EXTRACT
-- -- --
We last discussed Bapcor in December, following another downgrade, Here, at the time when the stock was trading at $1.85, we said: “It’s looking like a value trap rather than a value play until management can prove they’re capable of navigating the increasingly competitive environment.”
The wealth destruction has been huge with BAP, a stock that was trading above $6 after COVID, has plunged ~90% over the last 5 years, as revenue remains around $2bn, but margins have been hammered. There’s definite turnaround potential in the numbers as people continue to shop/use the likes of Autobarn and Midas.
This is a business that attracted a $5.40 private equity bid in early 2024, from Bain Capital, which the board, in its wisdom, rejected. Bapcor owns impressive automotive aftermarket infrastructure, more than 900 locations employing ~5,000 people across Australia and New Zealand, operating under Burson Auto Parts, Autobarn, Autopro, Midas, ABS, and BNT brands. The vehicle aftermarket is a structurally resilient business; cars need parts regardless of the economic cycle, and Bapcor’s network scale is essentially impossible to replicate from scratch. We can see a private equity buyer with operational expertise, exactly the Bain Capital playbook, backing themselves to fix the margin issue.
- Bapcor screens as the classic private equity target: a quality underlying business, a destroyed share price, a discredited board, irreplaceable network assets, and a proven prior bid that demonstrates interest in their model.
-- -- --
DATA EXTRACTS

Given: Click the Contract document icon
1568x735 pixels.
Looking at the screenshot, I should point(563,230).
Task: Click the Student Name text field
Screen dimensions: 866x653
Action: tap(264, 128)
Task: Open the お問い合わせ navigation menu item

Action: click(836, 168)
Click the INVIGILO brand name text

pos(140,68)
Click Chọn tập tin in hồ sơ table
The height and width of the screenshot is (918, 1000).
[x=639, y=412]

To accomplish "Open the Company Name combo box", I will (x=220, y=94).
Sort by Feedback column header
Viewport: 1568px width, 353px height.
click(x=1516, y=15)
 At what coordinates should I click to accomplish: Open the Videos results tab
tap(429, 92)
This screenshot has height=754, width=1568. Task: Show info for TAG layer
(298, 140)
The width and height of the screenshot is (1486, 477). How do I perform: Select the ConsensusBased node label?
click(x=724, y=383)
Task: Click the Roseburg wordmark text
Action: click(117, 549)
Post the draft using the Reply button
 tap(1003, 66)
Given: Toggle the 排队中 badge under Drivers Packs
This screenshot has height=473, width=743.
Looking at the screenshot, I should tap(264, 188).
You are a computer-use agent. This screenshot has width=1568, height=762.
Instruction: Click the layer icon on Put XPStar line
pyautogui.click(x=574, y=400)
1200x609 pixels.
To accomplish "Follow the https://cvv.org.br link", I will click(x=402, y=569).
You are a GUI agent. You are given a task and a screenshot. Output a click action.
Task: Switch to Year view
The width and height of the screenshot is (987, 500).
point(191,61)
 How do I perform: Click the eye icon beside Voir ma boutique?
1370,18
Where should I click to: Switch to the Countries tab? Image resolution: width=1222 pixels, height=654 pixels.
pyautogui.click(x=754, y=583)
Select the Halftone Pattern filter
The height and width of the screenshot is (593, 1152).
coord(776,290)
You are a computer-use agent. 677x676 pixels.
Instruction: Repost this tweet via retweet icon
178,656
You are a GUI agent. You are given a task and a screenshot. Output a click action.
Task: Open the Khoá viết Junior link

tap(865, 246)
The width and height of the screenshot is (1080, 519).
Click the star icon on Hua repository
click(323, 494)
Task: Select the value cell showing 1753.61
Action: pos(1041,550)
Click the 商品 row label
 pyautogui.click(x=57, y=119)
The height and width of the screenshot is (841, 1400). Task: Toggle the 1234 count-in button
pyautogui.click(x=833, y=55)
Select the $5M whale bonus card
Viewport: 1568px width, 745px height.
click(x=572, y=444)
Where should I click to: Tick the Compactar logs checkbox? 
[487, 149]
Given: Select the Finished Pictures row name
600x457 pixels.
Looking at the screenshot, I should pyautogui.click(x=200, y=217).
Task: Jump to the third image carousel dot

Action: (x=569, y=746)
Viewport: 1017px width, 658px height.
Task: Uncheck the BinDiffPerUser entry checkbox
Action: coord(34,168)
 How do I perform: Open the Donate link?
-- -- --
EXERCISE DIRECTIONS
In the text on Bapcor, which firm made the $5.40 private equity bid in early 2024?

WRITTEN RESPONSE
Bain Capital